Staff at casinos returning to work
Unionized workers at Valley gambling centres ratify new contract by slim margin
In the end, the two sides in the bitter, 19-weeklong casino strike in Penticton, Vernon, Kelowna and Kamloops decided to take the high road.
On Friday, after unionized workers voted 50.7 per cent in favour of a new contract on Thursday, there was none of the name calling and rhetoric that characterized the dispute that started June 29.
“I am so impressed by the solidarity and courage of our members,” said Stephanie Smith of the B.C. Government and Service Employees’ Union in a news release.
“They should be proud of what they achieved by sticking together throughout the bargaining process, especially over the past 19 weeks on the picket line.”

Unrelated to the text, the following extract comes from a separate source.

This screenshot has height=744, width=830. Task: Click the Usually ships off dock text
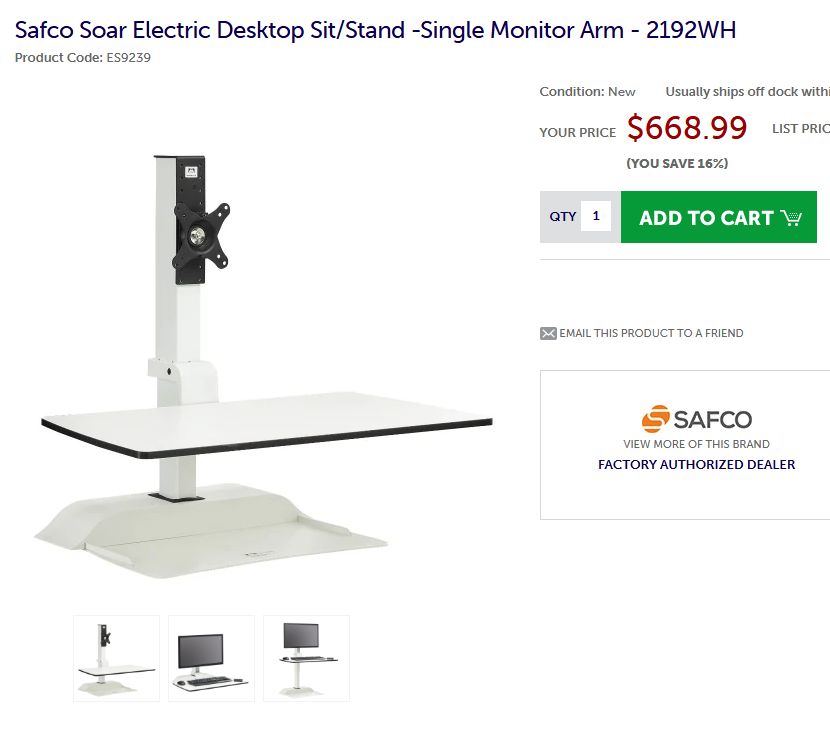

The 702 unionized dealers, slot attendants, cashiers, count-room, kitchen, maintenance and guest service workers and security guards work at Gateway Casinos, the operator of Cascades in Penticton and Kamloops, Lake City in Vernon and Playtime in Kelowna.
“We are pleased with the outcome of the vote and thank the bargaining committees that worked tirelessly to design an agreement that would fairly reward our employees while remaining reasonable for the businesses we operate in these communities,” read a statement issued by Gateway.
The nice prepared communiques from the union and casinos were in marked contrast to some of the nasty exchanges of the past 4 1/2 months.
At times, the union said the casinos had “no respect” for workers and Gateway’s wage proposals were “insulting.”
The casinos called the union “simply not reasonable” and “out of touch.”
On Friday, both the union and Gateway seemed to prefer to convey information via news releases rather than interviews with media, to keep the messages controlled and avoid having to elaborate on the toll the lengthy strike has taken on both sides.
The four-year deal ratified by unionized workers includes an average 23.5 per cent wage increase over the life of the agreement and improved benefits, particularly for part-time workers.
Most of the casino workers start at the B.C. minimum wage of $12.65 an hour, which the union doesn’t consider a living wage.
Initially, the union was after a wage bump of over 40 per cent, while Gateway was offering an 86-cent-anhour rise over three years.
Of the 702 unionized workers, 511 cast ballots in the ratification vote.
Of those, 259, or 50.7 per cent, voted in favour, while 252, or 49.3 per cent, were against acceptance.
“The ratification vote was close, which means there is more work to be done in all four of these workplaces. That work starts as soon as the picket lines come down,” said Smith in the union’s press release.
Gateway’s prepared statement made no reference to the ratification being a squeaker.
Over the next few days, the four casinos will operate the same limited hours as during the strike, before returning to normal openings next week. They are: — In Penticton, noon to 11 p.m. today, noon to 10 p.m. Sunday and Monday with a return Nov. 13 to normal operating hours of 9 a.m. to 2 a.m. Sunday through Thursday and 9 a.m. to 3 a.m. Fridays and Saturdays.
— In Vernon, open today from noon to midnight and closed on Monday and Tuesday. Starting Wednesday, open noon to 10 p.m. Sundays through Thursdays and noon to midnight on Fridays and Saturdays.
— In Kelowna, open noon to 2 a.m. today and Sunday, with regular hours resuming Wednesday of 9 a.m. to 2 a.m. Sunday through Thursday and 9 a.m. to 3 a.m. Fridays and Saturdays.
Unionized casino workers in Kelowna, who went on strike June 29, are returning to work after ratifying a new contract this week.